Nihar, the elder son, adds: “In this line of business you can be either respected or resourceful [rich]. We don’t need to reach the top right now. If it takes time, we are ready to wait.”
At this point, the family reminds you why Rajasthan Patrika was started way back in the 1950s. Karpoor Chandra Kulish was a reporter in a local newspaper then and was exasperated with the political affiliations publications had in the state. He felt the need for an independent paper that would be the voice of the common man. Today, Kulish would have been pleased to see his progeny attempting to uphold his values amidst political as well as corporate (and advertiser) pressures on the group.
Of particular pride to Patrika is an initiative launched during the 2009 state elections. Through it, the newspaper invited its readers from across constituencies to come together and create a manifesto for every local politician. The suggestions were collated in a document and handed over to the candidates personally. Subsequently, the army of reporters at Patrika monitored the candidate’s steps, reminding him of the manifesto given to him by the electorate and about the tasks yet unfinished. This programme met with great success in 2013, and made a significant difference to the polity of Rajasthan, Madhya Pradesh and Chhattisgarh; it also won the Patrika Group a National Media Award and recognition by the Election Commission of India for raising voter awareness.

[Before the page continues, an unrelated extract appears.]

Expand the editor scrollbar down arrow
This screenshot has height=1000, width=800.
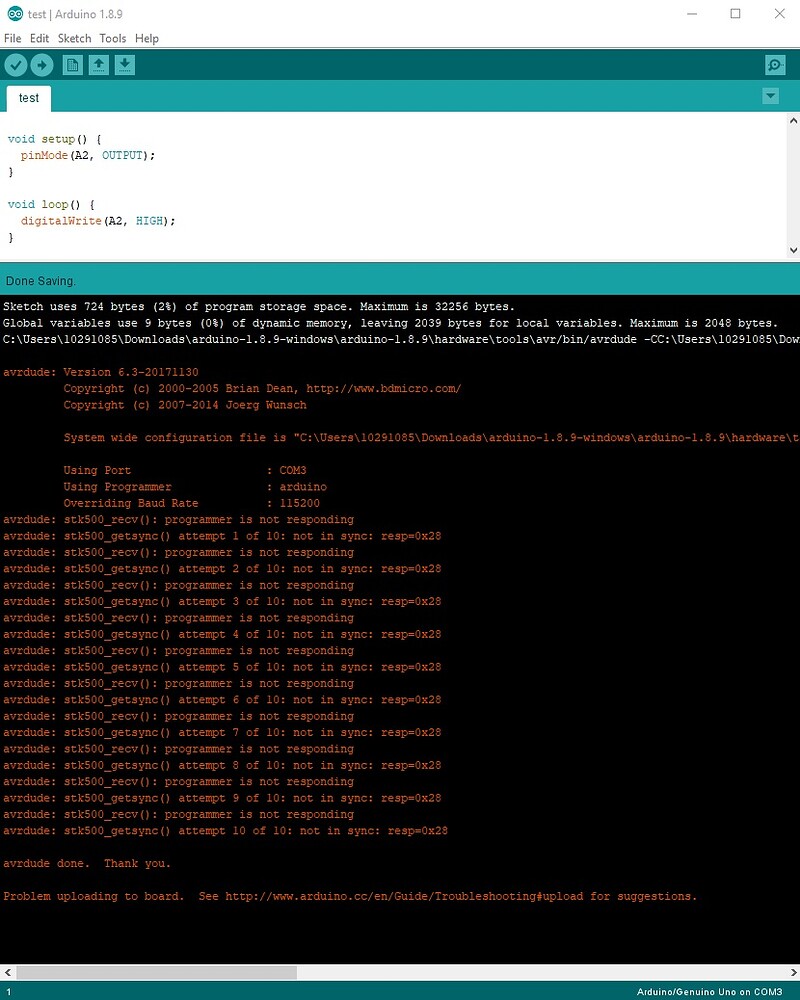[793, 250]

But there are some question marks still on this apparently well-intentioned media entity. Rajasthan Patrika and its owners have been alleged of being close to a particular chief minister from 1970-80. However, the paper has been working assiduously over the last decade to move away from these associations, and to change public perception.
Although Patrika has always had professionals in senior positions, some of them even running editorial operations, Gulab Kothari and his sons maintain firm control.
They aren’t handing over the reins to a non-family member or an external CEO anytime soon. This move, they believe, will be counterproductive.
A true Marwari businessman, Gulab says, does not believe in FDI or in listing his company on the stock exchange. “What is the need to get an outsider in the family business? And why should we imitate others or satisfy our ego in the name of growth or in an attempt to be number one immediately?” he asks. “If you borrow money for growth, I believe you can’t reverse that decision. The question is, do I give my children 100 percent of the business or leave them to deal with an outsider who I sold a stake to? My view is, expand less and gradually… we don’t need to jump the gun by taking debt.”
Nihar, meanwhile, says that a professional CEO can’t take the risks a media business requires. “It’s not his fault but, by design, his mandate is to protect rather than take big risks. At times, this business needs one to take audacious bets, put the last penny at stake, which a CEO will never be able to do,” he says. “A CEO can be a great business guy, but what if the promoter or shareholder wants to destroy some money now for a future larger goal? He can’t take that call. Our presence is critical… and that’s why you see families coming back to the media business now,” he adds.